Двое других лицейских стихотворцев, связанные между собой тесной дружбой как создатели «Лицейского мудреца», Илличевский и Корсаков, не оправдали возлагавшихся на них надежд. Илличевский, которому профессор Кошанский отдавал когда-то предпочтение даже перед Пушкиным, оставил след в литературе небольшим только томиком стихов «Опыты в антологическом роде», изданным в 1827 году, на служебном же поприще дошел не далее начальника отделения. Из Корсакова, поэта и музыканта, может быть, со временем и развился бы талант, но уже три года по выпуске из лицея он скончался, как и Кюхельбекер, от чахотки на чужбине, во Флоренции. Достойно удивления присутствие духа, которое выказал Корсаков перед неизбежным концом: за час еще до смерти он сочинил самому себе русскую надгробную надпись и нарочно написал ее четкими, крупными литерами, чтобы итальянские граверы, копируя, ненароком не исказили ее. Вот эта надпись:
Прохожий, поспеши к стране родной своей!
Ах! Грустно умирать далеко от друзей!
В одном из своих стихотворений, посвященных лицейской годовщине (1825 г.), Пушкин, пересчитывая отсутствующих друзей, сочувственно вспоминает и о Корсакове:
Он не пришел, кудрявый наш певец,С огнем в очах, с гитарой сладкогласной:Под миртами Италии прекраснойОн тихо спит, и дружеский резецНе начертал над русскою могилойСлов несколько на языке родном,Чтоб некогда нашел привет унылыйСын севера, бродя в краю чужом.Две матки лицейские, граф Броглио и Комовский, имели диаметрально противоположную участь. Первый, замешанный в 1829 году в возмущении Греции, погиб молодым еще человеком геройскою смертью в случайной стычке; второй, прослужив недолго помощником статс-секретаря государственного совета, удалился в свою частную жизнь и окончил ее мирно в глубокой старости, в 1880 году, искренне оплакиваемый семьей и многочисленными друзьями.

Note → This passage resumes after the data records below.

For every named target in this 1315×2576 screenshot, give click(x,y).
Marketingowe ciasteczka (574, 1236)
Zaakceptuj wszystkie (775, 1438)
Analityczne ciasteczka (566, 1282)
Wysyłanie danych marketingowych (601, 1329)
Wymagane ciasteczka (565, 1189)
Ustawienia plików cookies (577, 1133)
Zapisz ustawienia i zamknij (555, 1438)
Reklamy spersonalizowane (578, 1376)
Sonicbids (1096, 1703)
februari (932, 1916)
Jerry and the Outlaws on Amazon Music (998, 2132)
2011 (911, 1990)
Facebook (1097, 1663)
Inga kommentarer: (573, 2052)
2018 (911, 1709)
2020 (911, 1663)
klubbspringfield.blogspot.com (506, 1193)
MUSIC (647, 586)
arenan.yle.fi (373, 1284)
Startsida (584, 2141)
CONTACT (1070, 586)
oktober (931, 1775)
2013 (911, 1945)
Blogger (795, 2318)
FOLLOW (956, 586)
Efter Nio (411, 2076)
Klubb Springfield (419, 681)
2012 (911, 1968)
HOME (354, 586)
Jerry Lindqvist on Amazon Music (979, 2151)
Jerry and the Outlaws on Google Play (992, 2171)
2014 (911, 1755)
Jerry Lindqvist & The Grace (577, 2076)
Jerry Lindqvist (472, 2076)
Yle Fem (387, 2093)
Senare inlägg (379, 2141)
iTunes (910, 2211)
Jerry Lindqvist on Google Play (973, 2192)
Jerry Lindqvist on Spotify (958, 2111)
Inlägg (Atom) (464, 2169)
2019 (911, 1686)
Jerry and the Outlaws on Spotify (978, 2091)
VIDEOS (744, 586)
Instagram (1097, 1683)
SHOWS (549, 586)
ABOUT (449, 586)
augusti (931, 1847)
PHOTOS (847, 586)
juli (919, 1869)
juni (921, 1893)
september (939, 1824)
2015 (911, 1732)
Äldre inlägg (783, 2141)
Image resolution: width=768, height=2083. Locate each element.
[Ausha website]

Большинство других товарищей Пушкина, упоминаемых в нашем рассказе, достигло на государственной службе «степеней известных»: Ломоносов был посланником в Гаге, барон Корф – членом государственного совета и директором Императорской Публичной библиотеки, Корнилов – сенатором, Бакунин – тверским губернатором, Вальховский – бригадным генералом, Матюшкин – адмиралом, Маслов – директором департамента податей и сборов, Малиновский и Данзас – полковниками. Всех их, однако, неизмеримо опередил один – князь Горчаков. Как в лицее он был у всех на виду, ставился всем в пример, так точно и за стенами лицея он выдвинулся впереди всего русского народа, стал первым подданным русского царя – государственным канцлером и министром иностранных дел. Сколько раз судьба России была, можно сказать, в его руках! Сколько раз взоры всей Европы были неотступно устремлены на него! И ему же было суждено пережить всех первенцев лицея. Удалившись уже от дел, но сохраняя почетное звание канцлера, он угас от старческой дряхлости 27 февраля 1883 года. Таким образом, к нему, оказывается, относились вещие слова его гениального товарища-поэта:
Кому ж из нас под старость день лицеяТоржествовать придется одному?Несчастный друг! Средь новых поколенийДокучный гость и лишний, и чужой,Он вспомнит нас и дни соединений,Закрыв глаза дрожащею рукой…Профессор лицеистов первого выпуска Кошанский, который, во всяком случае, дал первый толчок их литературному направлению, впоследствии гордился своим гениальным учеником-поэтом. Я. К. Грот в своих школьных воспоминаниях рассказывает об этом, между прочим, следующее:
«Читать с воспитанниками Пушкина еще не было принято и в лицее; его мы читали сами иногда во время классов украдкою. Тем не менее, однако ж, Кошанский раз привез нам на лекцию только что полученную от Пушкина из деревни рукопись – „19 октября 1825 года“ („Роняет лес багряный свой убор…“) и прочел нам это стихотворение с особенным чувством, прибавляя к каждой строфе свои пояснения. Только там, где речь зашла о заблуждениях поэта, он довольствовался многозначительной мимикой, которая вообще входила в его приемы. Особенно при стихах:
Наставникам, хранившим юность нашу,Не помня зла, за благо воздадим…он дал нам почувствовать, что и Пушкин не во всем заслуживает подражания».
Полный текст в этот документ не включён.